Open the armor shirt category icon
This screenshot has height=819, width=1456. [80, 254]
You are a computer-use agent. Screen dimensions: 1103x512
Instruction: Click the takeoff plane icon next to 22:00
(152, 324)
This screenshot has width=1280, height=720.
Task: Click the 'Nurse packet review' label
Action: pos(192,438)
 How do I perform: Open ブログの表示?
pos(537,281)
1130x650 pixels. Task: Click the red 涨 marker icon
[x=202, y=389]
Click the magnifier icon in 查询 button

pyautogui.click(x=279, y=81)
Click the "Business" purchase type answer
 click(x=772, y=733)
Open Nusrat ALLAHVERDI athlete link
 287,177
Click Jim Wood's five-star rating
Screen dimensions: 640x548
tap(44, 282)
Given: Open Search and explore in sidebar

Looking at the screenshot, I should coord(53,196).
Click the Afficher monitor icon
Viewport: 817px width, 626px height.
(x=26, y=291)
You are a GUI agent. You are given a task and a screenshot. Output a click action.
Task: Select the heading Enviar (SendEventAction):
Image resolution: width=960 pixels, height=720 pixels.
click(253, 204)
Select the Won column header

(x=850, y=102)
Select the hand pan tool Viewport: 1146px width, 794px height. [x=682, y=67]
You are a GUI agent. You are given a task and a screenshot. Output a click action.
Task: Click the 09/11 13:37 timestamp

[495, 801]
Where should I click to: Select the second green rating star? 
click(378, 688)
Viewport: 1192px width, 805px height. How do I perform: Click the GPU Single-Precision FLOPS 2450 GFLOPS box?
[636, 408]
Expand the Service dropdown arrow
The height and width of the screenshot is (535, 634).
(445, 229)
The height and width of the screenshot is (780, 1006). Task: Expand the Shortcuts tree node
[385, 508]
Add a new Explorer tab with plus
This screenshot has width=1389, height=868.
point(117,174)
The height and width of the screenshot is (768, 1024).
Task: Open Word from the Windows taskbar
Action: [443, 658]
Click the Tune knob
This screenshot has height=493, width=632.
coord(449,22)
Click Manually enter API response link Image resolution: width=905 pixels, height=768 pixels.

————

- Task to carry out:
Retype the entries exactly, including every line.

- Written solution:
Open the armor shirt category icon
This screenshot has height=819, width=1456. [80, 254]
You are a computer-use agent. Screen dimensions: 1103x512
Instruction: Click the takeoff plane icon next to 22:00
(152, 324)
This screenshot has width=1280, height=720.
Task: Click the 'Nurse packet review' label
Action: pos(192,438)
 How do I perform: Open ブログの表示?
pos(537,281)
1130x650 pixels. Task: Click the red 涨 marker icon
[x=202, y=389]
Click the magnifier icon in 查询 button

pyautogui.click(x=279, y=81)
Click the "Business" purchase type answer
 click(x=772, y=733)
Open Nusrat ALLAHVERDI athlete link
 287,177
Click Jim Wood's five-star rating
Screen dimensions: 640x548
tap(44, 282)
Given: Open Search and explore in sidebar

Looking at the screenshot, I should coord(53,196).
Click the Afficher monitor icon
Viewport: 817px width, 626px height.
(x=26, y=291)
You are a GUI agent. You are given a task and a screenshot. Output a click action.
Task: Select the heading Enviar (SendEventAction):
Image resolution: width=960 pixels, height=720 pixels.
click(253, 204)
Select the Won column header

(x=850, y=102)
Select the hand pan tool Viewport: 1146px width, 794px height. [x=682, y=67]
You are a GUI agent. You are given a task and a screenshot. Output a click action.
Task: Click the 09/11 13:37 timestamp

[495, 801]
Where should I click to: Select the second green rating star? 
click(378, 688)
Viewport: 1192px width, 805px height. How do I perform: Click the GPU Single-Precision FLOPS 2450 GFLOPS box?
[636, 408]
Expand the Service dropdown arrow
The height and width of the screenshot is (535, 634).
(445, 229)
The height and width of the screenshot is (780, 1006). Task: Expand the Shortcuts tree node
[385, 508]
Add a new Explorer tab with plus
This screenshot has width=1389, height=868.
point(117,174)
The height and width of the screenshot is (768, 1024).
Task: Open Word from the Windows taskbar
Action: [443, 658]
Click the Tune knob
This screenshot has height=493, width=632.
coord(449,22)
Click Manually enter API response link Image resolution: width=905 pixels, height=768 pixels.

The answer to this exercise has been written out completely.